Ia menjelaskan bahwa dokter KPK telah mendatangi Irman Gusman bersama dengan jaksa penuntut umum (JPU), dan petugas tahanan di Rumah Tahanan Guntur yang menyatakan Irman Gusman tidak bisa hadir akibat sakit.
"Berdasarkan keterangan dokter pada pukul 09.00 WIB yang bersangkutan tidak bisa hadir," ucap Setiadi.
Sebelumnya, Irman Gusman dijadwalkan hadir dalam sidang lanjutan praperadilan pada Senin sebagai saksi yang diajukan oleh pihak pemohon.
Sidang praperadilan Irman Gusman akan dilanjutkan pada Selasa (1/11) dengan penyerahan kesimpulan dari pihak pemohon dan termohon.
Selanjutnya pada Rabu (2/11), PN Jakarta Selatan melalui Hakim Tunggal I Wayan Karya akan membacakan putusan akhir sidang praperadilan Irman Gusman.
Dalam permohonan praperadilannya, Irman Gusman secara total mengajukan 11 pokok permohonan (petitum).
Kasus ini diawali dengan Operasi Tangkap Tangan (OTT) yang terjadi pada Sabtu, 16 September 2016 dini hari terhadap empat orang yaitu Direktur Utama CV Semesta Berjaya Xaveriandy Sutanto, istrinya Memi, adik Xaveriandy dan Ketua DPD Irman Gusman di rumah Irman di Jakarta.
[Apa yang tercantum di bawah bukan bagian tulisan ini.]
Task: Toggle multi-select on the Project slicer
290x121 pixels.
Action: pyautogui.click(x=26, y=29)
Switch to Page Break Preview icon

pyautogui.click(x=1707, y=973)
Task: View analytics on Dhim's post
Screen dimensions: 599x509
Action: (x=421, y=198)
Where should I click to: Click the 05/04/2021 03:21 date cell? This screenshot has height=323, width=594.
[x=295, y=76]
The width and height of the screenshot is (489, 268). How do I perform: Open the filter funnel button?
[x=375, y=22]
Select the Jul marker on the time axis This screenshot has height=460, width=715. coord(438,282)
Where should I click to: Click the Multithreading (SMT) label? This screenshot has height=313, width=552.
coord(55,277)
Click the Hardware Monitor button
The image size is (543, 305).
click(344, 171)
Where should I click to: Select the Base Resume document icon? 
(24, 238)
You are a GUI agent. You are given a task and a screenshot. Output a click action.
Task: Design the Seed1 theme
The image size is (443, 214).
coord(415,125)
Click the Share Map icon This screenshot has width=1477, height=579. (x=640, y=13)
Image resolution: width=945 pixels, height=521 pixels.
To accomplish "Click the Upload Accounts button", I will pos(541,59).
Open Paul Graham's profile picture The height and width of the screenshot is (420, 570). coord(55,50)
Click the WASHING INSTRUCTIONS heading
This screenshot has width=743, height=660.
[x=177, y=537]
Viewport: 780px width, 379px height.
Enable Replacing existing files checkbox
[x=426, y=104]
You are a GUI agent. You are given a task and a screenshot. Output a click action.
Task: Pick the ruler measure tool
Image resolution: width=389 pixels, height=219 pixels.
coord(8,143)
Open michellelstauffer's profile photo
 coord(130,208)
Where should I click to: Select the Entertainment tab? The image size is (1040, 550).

Kedatangan Xaveriandy dan Memi adalah untuk memberikan Rp100 juta kepada Irman yang diduga sebagai ucapan terima kasih karena Irman memberikan rekomendasi kepada Bulog agar Xaverius dapat mendapatkan jatah untuk impor tersebut.
Irman Gusman dijerat dengan Pasal 12 huruf a atau Pasal 12 huruf b atau pasal 11 UU No 31 Tahun 1999 sebagaimana diubah dengan UU No 20 Tahun 2001 tentang Pemberantasan Tindak Pidana Korupsi mengenai pegawai negeri atau penyelenggara negara yang menerima hadiah dengan hukuman maksimal 20 tahun penjara dan denda paling banyak Rp1 miliar.
Xaverius dan Memi disangkakan menyuap Irman dan jaksa Farizal yang menangani perkara dugaan impor gula ilegal dan tanpa Standar Nasional Indonesia (SNI) seberat 30 ton dimana Xaverius merupakan terdakwanya.
Uang suap yang diberikan kepada Farizal adalah sebesar Rp365 juta dalam empat kali penyerahan, sebagai imbalannya, Farizal dalam proses persidangan juga bertindak seolah sebagai penasehat hukum Xaverius seperti membuat eksekpsi dan mengatur saksi saksi yang menguntungkan terdakwa.